◆ WHAT TO WORK ON:
1 > In the essay about the mountain climb, what kept Ranger Pete from searching by plane?
2 > Echo word for word the part of the essay about the mountain climb from "Once I got off" up to and including "28 hours straight.".
3 > Carry on the essay about the mountain climb, picking up after its final sentence.

◆ STUDY TEXT:
::::::::::

The descent was so steep I had to keep my butt and back against the mountain as I carefully lowered each foot into piles of scree that jingled down the mountain like silver dollars. I ripped a hole in the seat of my pants and the bottom of my backpack split open. I lost the map that was in my back pocket.

Once I got off the mountain, I collapsed and slept for half an hour on a pile of rocks. Upon waking up, I wasn't sure where I was. Looking across the country, I came close to tears, thinking that this might be it for me. I was only ten miles from the road, but I had no idea where the road was.

Paul felt guilty for leaving me, so he got down on his knees and—for the first time in years—prayed. He had driven back to the spot we started from eight hours after we parted ways. I wasn’t there, so he came back eight hours later, and another eight hours after that. I had been walking for over 28 hours straight.

Ranger Pete heard about me when fellow coworkers began conjecturing what carnivorous animal I was inside of. He interviewed Paul to find out what gear I had, whether I had any suicidal tendencies, and what route I may have taken. Pete planned to search for me in his plane, but forest fires prevented him from taking off.

After figuring out where I was, I finally made it back to the road, haggard, tired, and dragging feet that would be covered with blisters for the next few days.

I came back from that mountain slightly different. I didn’t know it then, but that climb would help me define who I was. It would become a precedent—a reminder that I can do anything I set my heart to. Because of that climb, I could go on two cross-country hitchhikes. I could embark on a two-month long canoe voyage. I could live in a van to afford grad school. I could resist melting into mediocrity. And while I could have wound up dead and missing on that mountain, that was no one’s business but my own.

Supposedly, having such experiences is irresponsible. Supposedly, people like McCandless and I are suicidal for taking a risk or pursuing emotional experiences—as old as mankind—that our suburban upbringings could not give us. Supposedly, it’s insane to go into the wild without the latest, greatest technology and every possible electronical gadget imaginable.

::::::::::

[Saved data entries]

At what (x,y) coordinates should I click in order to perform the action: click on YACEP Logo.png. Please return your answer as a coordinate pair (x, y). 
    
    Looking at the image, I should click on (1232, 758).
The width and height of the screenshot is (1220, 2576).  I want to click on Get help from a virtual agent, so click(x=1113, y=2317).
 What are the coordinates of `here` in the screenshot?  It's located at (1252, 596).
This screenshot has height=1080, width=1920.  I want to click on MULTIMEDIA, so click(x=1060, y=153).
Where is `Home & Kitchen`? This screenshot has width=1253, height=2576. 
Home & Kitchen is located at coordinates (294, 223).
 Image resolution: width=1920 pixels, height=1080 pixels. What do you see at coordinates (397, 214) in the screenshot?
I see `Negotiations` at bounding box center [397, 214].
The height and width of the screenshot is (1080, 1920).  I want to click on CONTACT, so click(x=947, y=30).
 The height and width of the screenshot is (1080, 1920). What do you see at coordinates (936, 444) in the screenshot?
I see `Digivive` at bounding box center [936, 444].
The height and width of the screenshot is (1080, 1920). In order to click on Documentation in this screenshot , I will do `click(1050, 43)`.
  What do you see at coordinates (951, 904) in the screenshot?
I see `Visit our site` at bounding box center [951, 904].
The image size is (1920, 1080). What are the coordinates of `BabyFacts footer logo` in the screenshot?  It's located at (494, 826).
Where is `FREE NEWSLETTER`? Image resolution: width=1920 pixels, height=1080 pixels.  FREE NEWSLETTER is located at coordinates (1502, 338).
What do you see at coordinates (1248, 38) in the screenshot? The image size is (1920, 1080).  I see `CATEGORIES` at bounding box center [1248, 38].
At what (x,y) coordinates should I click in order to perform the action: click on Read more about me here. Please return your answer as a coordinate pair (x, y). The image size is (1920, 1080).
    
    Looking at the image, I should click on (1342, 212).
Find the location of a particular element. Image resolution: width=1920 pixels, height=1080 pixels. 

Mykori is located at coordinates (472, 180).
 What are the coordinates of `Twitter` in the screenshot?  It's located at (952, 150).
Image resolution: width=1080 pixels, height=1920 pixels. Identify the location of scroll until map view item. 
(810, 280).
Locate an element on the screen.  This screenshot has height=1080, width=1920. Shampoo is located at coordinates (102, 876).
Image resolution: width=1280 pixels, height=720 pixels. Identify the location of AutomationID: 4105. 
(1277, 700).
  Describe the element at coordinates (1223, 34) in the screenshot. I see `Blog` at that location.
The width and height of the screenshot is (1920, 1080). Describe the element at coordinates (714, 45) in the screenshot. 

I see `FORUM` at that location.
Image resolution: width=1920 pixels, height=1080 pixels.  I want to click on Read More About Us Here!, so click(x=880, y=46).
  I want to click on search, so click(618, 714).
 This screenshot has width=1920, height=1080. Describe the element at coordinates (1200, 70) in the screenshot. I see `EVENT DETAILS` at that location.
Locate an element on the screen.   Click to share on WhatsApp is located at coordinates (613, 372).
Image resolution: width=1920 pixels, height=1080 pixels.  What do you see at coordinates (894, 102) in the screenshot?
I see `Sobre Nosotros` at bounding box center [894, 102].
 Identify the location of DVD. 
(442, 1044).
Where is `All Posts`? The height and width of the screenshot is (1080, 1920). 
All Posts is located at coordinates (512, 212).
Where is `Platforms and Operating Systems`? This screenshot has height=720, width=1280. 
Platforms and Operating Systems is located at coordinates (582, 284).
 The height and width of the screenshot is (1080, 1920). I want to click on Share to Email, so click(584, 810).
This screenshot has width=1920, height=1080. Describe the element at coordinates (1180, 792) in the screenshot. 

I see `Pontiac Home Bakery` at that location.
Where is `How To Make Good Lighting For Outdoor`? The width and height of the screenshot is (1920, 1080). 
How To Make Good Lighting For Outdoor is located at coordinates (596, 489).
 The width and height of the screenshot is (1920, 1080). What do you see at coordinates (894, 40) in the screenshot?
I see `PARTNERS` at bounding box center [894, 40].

::::::::::

◆ EXERCISE RESULTS:
1 > Forest fires prevented him from taking off.

2 >
Once I got off the mountain, I collapsed and slept for half an hour on a pile of rocks. Upon waking up, I wasn't sure where I was. Looking across the country, I came close to tears, thinking that this might be it for me. I was only ten miles from the road, but I had no idea where the road was.

Paul felt guilty for leaving me, so he got down on his knees and—for the first time in years—prayed. He had driven back to the spot we started from eight hours after we parted ways. I wasn’t there, so he came back eight hours later, and another eight hours after that. I had been walking for over 28 hours straight.

3 >
I have a different definition of the “McCandless Phenomenon.” I can’t speak directly of Pete, but I can speak of many Alaskans. Many Alaskans—as Pete points out—come to Alaska to reinvent themselves in a rugged landscape, yet few make it past Fairbanks and Anchorage. Despite compromised goals and sorry attempts to live the lives they imagined, these Alaskans—with an electric car starter in one hand and bag of Taco Bell takeout in the other—still proudly proclaim they’re “Alaskan,” lavishing themselves with connotations they don’t deserve—connotations like self-reliance, independence, and a fierce relationship with nature. Even the fattest and laziest among them think they’re expert outdoorsmen.

These people are your standard McCandless-haters. They call him a moron or a stupid kid or a suicide, and they may not realize it, but they hate McCandless—not because he was a foolhardy youth, but because he, unlike them, followed through with his dreams. He didn’t end his journey like they did. He lived alone, killed his moose, and almost made it out alive. The “McCandless Phenomenon” is envy.

Final Thoughts

Pete’s argument is not without value. It’s no mystery why it’s so popular. It’s well-written, most of it is well-reasoned, and Pete makes many legitimate points. For one, McCandless illegally killed a moose and was unable to preserve the meat. While McCandless may have imagined himself in a different century when there were no restrictions on taking the lives of abounding wildlife, clearly, if everyone disregarded hunting regulations—even for high-minded reasons—we’d have no moose, grizzlies, caribou, or wolves.

Plus, as Pete points out, McCandless lived in a bus, which hardly conjures the image of a wild experience in Alaska. This is a valid point, and one I reluctantly forgive McCandless for because the surrounding terrain, the raging Teklanika, and his struggle to survive makes up for the fact that he settled for a shelter that wasn’t in accord with his original idea of life in the wild.

One could also point to the incredible pain McCandless put his family through by cutting off ties with them so he could pursue his dream.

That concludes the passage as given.